Die Idee hinter dem bereits im Jahr 2001 initiierten und 2003 gestarteten E-Health-Portal war allerdings nicht nur die Vernetzung von Daten für Ärzte, Krankenhäuser und Pflegeeinrichtungen, sondern vor allem die Stärkung der Patienten. Sundhed.dk stellt den dänischen Bürgern Kontaktdaten von sämtlichen Ärzten zur Verfügung, Informationen über die Qualität und die Preise von Behandlungen, medizinisches Präventions- und Grundlagenwissen sowie Selbsttests. Integrierte Foren erlauben den direkten Austausch mit anderen Patienten.

Darüber hinaus sind sowohl die Behandlungsprozesse als auch deren Abrechnung für dänische Patienten transparent nachvollziehbar. Über ein Log-in gelangt jeder dänische Bürger auf seine ganz persönliche Seite. Dort sieht er seine Behandlungsgeschichte, kann Termine mit dem Hausarzt vereinbaren, eigene Vitaldaten einspeisen, Rezepte für Medikamente erneuern, Abrechnungen überprüfen und seine Patientenverfügung festhalten. Unter „My log“ sehen die Dänen sogar, welche Gesundheitsarbeiter ihre persönlichen Daten abgerufen haben.

Sorge um Datenschutz und Datensicherheit

Ist das Modell Sundhed.dk auch in Deutschland denkbar? Aktuell lässt sich diese Frage mit Ja und Nein beantworten. Grundsätzlich haben alle Patienten in Deutschland bereits das Recht, ihre medizinischen Daten und Dokumentationen zu erhalten – jedoch nur auf Nachfrage separat in jeder Praxis und in jedem Krankenhaus, wo sie behandelt wurden. Die wenigsten machen Gebrauch von dieser Möglichkeit.

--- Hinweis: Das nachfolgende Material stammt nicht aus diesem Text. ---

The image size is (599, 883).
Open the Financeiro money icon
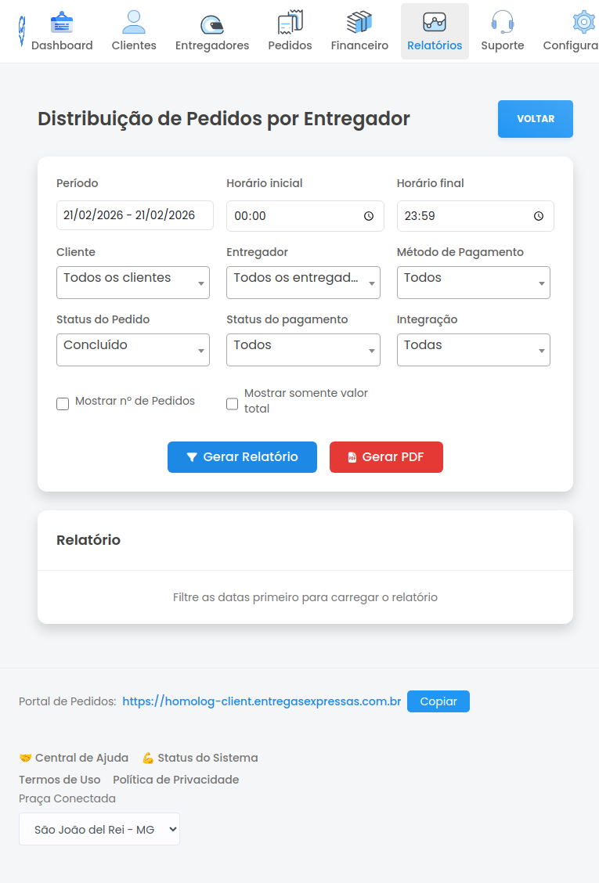pyautogui.click(x=359, y=23)
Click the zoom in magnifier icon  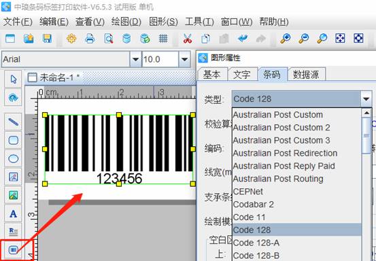coord(286,38)
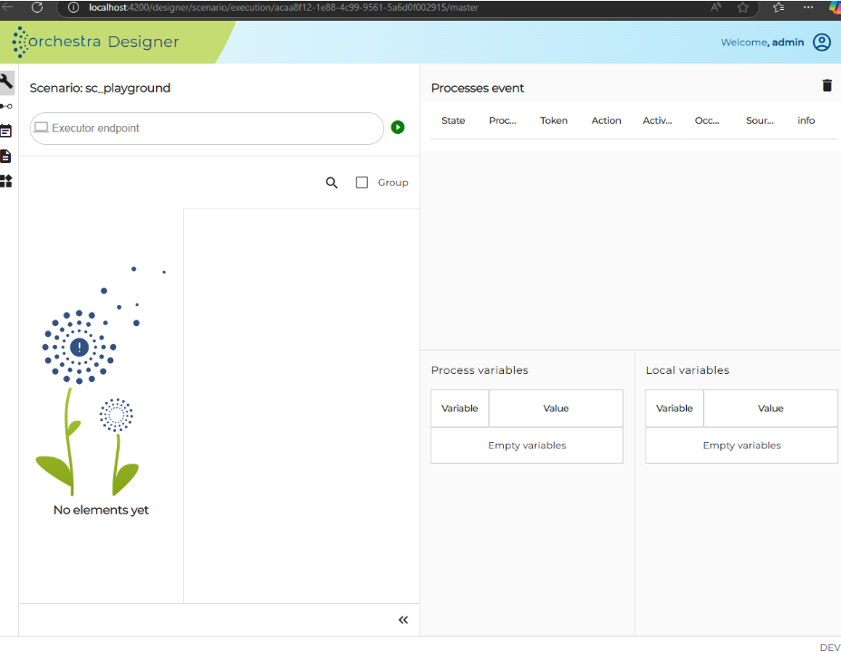Sort by the State column header
The height and width of the screenshot is (652, 841).
click(453, 120)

Die Sorge um den Schutz von personenbezogenen Daten wiegt in Deutschland schwerer als bei den Nachbarn im Norden. Gleichzeitig sind die medizinische IT-Infrastruktur und auch die Akzeptanz unter den Ärzten in Deutschland noch nicht so stark entwickelt wie in Dänemark. In einem Bericht der Europäischen Kommission aus dem Jahr 2008 standen die dänischen Hausärzte auf Platz eins bei der Nutzung von IT, führt der Commonwealth Fund in seinem aktuellen Bericht International Profiles of Health Care Systems an.

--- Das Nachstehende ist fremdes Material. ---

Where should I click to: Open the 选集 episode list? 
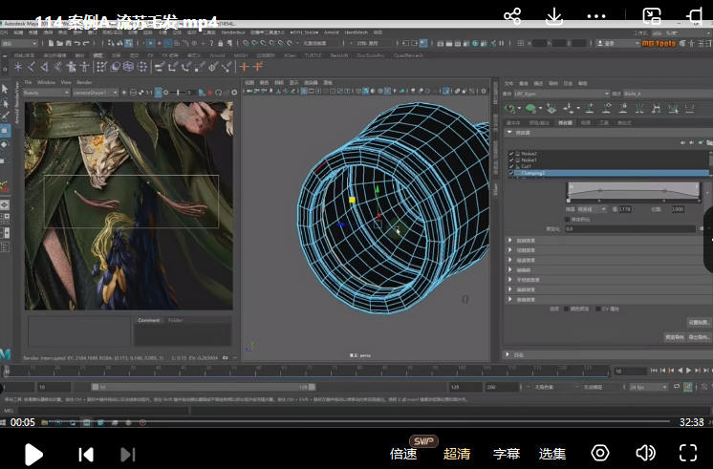point(552,454)
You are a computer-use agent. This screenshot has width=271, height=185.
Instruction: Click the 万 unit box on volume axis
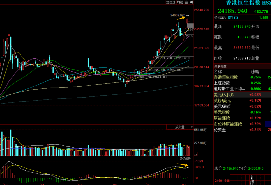[x=196, y=154]
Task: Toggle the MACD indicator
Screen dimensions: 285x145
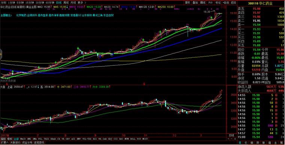Action: (x=23, y=139)
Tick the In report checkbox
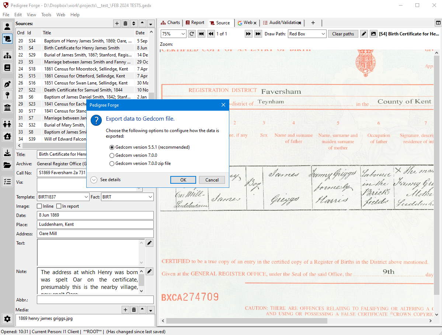This screenshot has width=442, height=335. [x=59, y=206]
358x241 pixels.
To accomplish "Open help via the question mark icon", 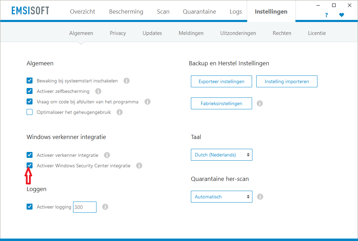I will click(x=326, y=15).
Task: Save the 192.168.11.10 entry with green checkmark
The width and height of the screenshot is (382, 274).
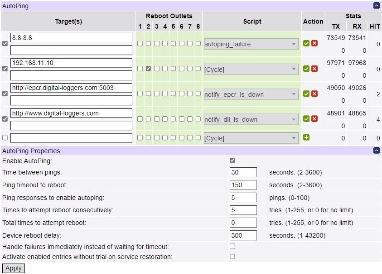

Auch strukturell bietet Dänemark bessere Voraussetzungen für dieses Modell der Health-IT. Das Land hat circa 5,6 Millionen Einwohner, in Deutschland leben 14 Mal mehr Menschen. Es gibt zudem lediglich eine staatliche Krankenversicherung in Dänemark. In Deutschland stehen mehr als 120 Kassen zur Auswahl.

Auch wenn bei staatlichen Systemen im Vergleich zu privaten Diensten, wie etwa dem 2012 eingestellten Google Health, notwendige gesetzliche Regelungen und ein Allgemeinwohlgedanke gegeben sind, bestehen in Deutschland noch massive Zweifel an Sinn und Sicherheit von E-Health. Bislang fehlt das Vertrauen. Der Blick nach Dänemark und die E-Health-Initiativen stimmen jedoch zumindest zuversichtlich, dass auch deutsche Patienten zukünftig von IT-Infrastruktur profitieren können. Wie und in welchem Umfang wird sich in den kommenden fünf Jahren zeigen.